Dinan menghampiri Amira kemudian mengajak Amira berjalan ke ruang keluarga. Dinan mendudukkan Amira di atas sofa kemudian Dinan sendiri memilih duduk di
atas karpet tebal. "Bukan tidak boleh, tentu saja boleh. Kita akan menginap di sana sesekali." Dinan menggenggam tangan Amira lembut.
"Di sana akan ada keluarga Bagus, Mas merasa tak nyaman apalagi Bagus memiliki adik lelaki Mas gak mau kamu merasa tak nyaman.

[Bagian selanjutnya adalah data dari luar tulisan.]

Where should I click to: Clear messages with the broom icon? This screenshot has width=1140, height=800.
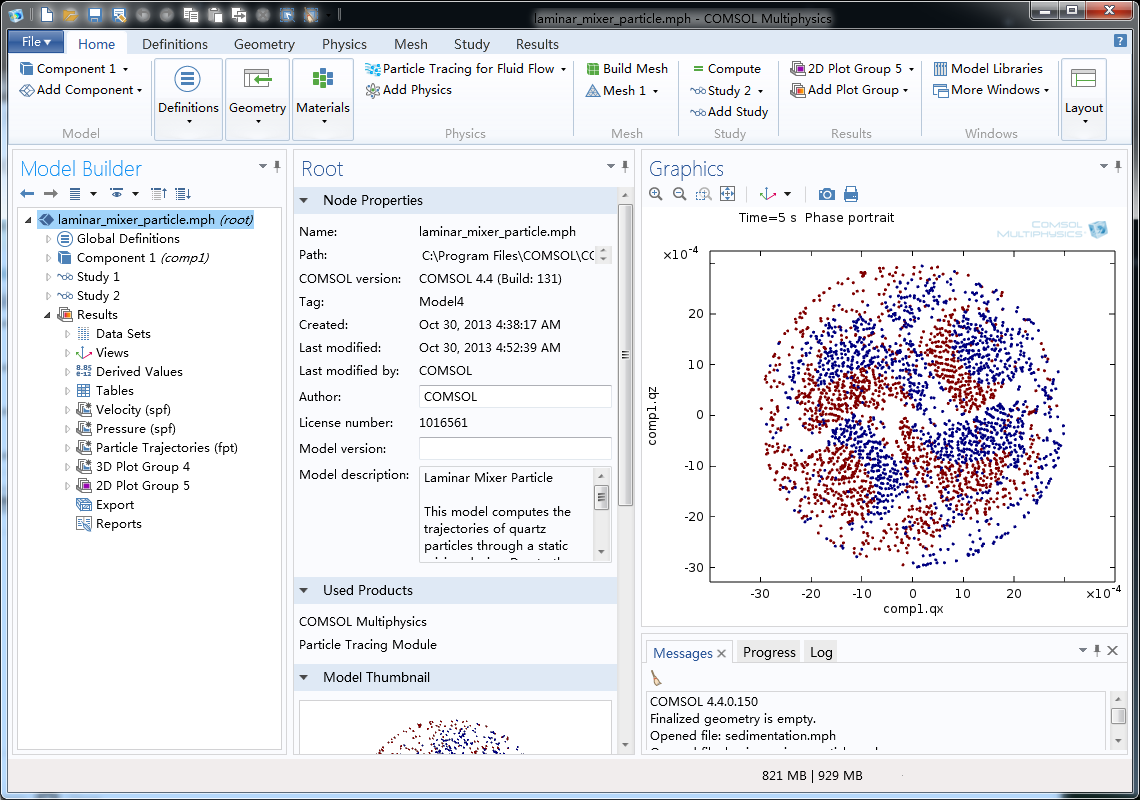click(656, 678)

Ada Bagus aja kamu sudah
tak nyaman, apa lagi ada yang lainnya?" Amira meneteskan air matanya.
"Kamu kenapa sering menangis?" Dinan menggunakan tangan kanannya untuk menghapus air matanya.

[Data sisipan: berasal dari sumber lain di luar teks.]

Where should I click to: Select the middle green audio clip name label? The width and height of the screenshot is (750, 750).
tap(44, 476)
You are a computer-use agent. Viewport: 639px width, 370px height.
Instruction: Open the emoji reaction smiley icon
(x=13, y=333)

"Aku tidak tahu, dia keluar begitu saja." Dinan mengulum senyumnya mendengar nada Amira yang merajuk.
"Ada yang ingin kamu tanyakan? Kamu tahu bukan, Mas gak pandai bercerita kalau tidak ditanya." Amira merenggut kemudian mencibir, entah mengapa dia melakukan
itu padahal dia tahu benar bahwa itu sungguh tindakan kekanakan dan tidak sopan.
"Tadi yang mau dibilang Bunda," kata Amira tak beraturan.
"Bunda mau menjelaskan kepindahan kita, jadi Mas larang. Mas ingin menjadi orang pertama yang memberitahukan kepada kamu. Walaupun Mas sudah menceritakan
kepada kamu kepindahan kita tadi pagi." Dinan mengatakan itu dengan senyum tipis.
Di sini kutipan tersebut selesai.